The first foreign women who braved the high seas – and society’s expectations – to Singapore were Christian missionaries who established some of our earliest schools for girls in the 19th century. Several, including St Margaret’s School, Methodist Girls’ School and Convent of the Holy Infant Jesus, still exist, as Jaime Koh reveals. Still on the subject of women, Sheere Ng casts a critical eye on the home economics syllabus of the past and examines how it tried to pigeonhole women into gender-type roles.

What do swimming pools and tigers have in common? Nothing, except that tigers have been wiped out in Singapore, but swimming pools still thrive. Jocelyn Lau documents four of the island’s first public swimming pools – three of which have gone the way of the tiger – and talks to people who remember them. Goh Lee Kim takes us back to a time when tigers (and other animals) roamed the island in her essay on Singapore’s nature and environment.

As a library, we love our books. Gracie Lee remembers the halcyon days of Kelly & Walsh, a bookshop that published some of the finest works on Malayan topics by Malayan authors. Shereen Tay turns the spotlight on the English primary school textbooks we grew up with, and discovers some classics in the process.

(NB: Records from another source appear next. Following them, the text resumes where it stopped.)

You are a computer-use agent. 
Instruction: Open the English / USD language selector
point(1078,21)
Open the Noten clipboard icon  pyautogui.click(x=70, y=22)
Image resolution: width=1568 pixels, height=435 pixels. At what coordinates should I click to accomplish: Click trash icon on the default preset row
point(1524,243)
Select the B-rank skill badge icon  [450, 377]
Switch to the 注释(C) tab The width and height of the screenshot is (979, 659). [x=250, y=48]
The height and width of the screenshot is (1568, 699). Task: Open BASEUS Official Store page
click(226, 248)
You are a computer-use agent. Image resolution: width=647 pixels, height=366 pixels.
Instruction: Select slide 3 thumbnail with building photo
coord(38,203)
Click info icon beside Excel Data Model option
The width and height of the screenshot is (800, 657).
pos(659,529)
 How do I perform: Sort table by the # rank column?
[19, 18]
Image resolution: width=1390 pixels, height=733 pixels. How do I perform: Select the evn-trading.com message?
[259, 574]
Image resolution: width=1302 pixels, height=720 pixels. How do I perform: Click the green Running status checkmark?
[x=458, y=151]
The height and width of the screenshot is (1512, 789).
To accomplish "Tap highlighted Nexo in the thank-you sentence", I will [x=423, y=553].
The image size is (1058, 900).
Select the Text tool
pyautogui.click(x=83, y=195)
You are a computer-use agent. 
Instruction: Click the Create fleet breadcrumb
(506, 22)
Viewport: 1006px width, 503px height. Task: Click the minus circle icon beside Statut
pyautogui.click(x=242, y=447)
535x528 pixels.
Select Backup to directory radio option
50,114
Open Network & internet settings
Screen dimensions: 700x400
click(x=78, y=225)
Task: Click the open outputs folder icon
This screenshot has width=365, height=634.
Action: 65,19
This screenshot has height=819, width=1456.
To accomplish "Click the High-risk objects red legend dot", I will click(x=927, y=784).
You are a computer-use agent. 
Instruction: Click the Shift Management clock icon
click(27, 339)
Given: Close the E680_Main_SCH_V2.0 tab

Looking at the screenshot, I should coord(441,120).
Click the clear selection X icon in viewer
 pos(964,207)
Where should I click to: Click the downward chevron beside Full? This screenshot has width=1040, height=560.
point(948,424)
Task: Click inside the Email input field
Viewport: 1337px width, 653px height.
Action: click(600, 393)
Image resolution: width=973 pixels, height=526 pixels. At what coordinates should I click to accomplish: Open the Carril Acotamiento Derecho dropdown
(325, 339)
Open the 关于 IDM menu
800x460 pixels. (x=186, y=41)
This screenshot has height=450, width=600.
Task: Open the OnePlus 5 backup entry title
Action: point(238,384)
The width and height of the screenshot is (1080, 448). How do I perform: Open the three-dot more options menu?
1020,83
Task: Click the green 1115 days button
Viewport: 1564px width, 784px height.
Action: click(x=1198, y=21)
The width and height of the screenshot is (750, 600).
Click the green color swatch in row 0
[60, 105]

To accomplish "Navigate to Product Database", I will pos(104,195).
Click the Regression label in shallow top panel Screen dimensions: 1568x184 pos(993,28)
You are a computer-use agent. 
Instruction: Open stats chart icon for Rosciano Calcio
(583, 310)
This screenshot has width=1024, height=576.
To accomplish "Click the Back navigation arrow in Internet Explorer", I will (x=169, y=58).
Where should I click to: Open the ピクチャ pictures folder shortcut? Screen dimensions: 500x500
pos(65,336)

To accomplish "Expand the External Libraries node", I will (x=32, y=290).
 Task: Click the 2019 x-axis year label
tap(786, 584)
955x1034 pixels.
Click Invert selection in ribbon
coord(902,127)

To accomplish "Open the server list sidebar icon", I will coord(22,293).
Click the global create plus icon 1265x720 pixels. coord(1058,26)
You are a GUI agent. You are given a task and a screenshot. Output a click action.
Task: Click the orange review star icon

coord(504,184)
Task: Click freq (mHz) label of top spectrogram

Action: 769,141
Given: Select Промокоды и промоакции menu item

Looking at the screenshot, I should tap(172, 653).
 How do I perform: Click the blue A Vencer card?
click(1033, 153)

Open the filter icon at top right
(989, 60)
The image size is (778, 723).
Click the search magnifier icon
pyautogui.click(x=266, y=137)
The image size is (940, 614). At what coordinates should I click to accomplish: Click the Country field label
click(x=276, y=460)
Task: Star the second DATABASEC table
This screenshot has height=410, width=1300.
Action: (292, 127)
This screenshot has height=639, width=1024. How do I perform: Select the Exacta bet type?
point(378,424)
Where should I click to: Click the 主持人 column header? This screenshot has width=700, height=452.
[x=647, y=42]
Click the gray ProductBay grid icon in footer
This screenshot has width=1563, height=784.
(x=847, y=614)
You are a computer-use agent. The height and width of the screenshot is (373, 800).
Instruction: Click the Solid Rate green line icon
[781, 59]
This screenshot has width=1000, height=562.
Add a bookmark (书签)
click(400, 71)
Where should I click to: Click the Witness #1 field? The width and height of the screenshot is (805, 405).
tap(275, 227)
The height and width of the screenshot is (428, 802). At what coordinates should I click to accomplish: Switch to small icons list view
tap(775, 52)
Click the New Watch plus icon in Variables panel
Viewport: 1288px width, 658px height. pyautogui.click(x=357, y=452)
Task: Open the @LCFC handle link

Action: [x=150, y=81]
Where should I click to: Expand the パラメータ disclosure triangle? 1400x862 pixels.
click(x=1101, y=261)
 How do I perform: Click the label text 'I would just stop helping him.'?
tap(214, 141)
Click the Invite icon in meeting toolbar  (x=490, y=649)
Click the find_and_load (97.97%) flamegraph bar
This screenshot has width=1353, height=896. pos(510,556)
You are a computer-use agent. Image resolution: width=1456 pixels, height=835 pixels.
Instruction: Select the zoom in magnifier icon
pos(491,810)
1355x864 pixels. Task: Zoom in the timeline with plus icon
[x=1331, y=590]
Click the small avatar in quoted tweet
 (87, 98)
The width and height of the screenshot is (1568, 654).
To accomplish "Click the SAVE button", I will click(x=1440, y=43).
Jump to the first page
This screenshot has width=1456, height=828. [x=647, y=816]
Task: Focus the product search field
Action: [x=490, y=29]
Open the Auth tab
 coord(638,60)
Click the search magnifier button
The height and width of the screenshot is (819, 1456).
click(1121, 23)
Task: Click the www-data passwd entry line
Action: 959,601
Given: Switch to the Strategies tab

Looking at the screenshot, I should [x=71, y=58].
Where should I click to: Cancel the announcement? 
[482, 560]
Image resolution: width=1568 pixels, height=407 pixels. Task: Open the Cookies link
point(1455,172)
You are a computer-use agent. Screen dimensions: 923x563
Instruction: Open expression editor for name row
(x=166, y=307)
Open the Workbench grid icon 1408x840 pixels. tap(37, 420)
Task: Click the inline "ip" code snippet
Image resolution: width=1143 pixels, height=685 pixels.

Finally, in a fitting ode to the theme “Immortality & Inscription”, we feature the Municipal Coat of Arms that was issued by royal warrant in April 1948. Mark Wong explains the significance of this historic document displayed at the exhibition, “Law of the Land: Highlights of Singapore’s Constitutional Documents”, at the National Gallery Singapore. We hope you enjoy reading this edition of BiblioAsia.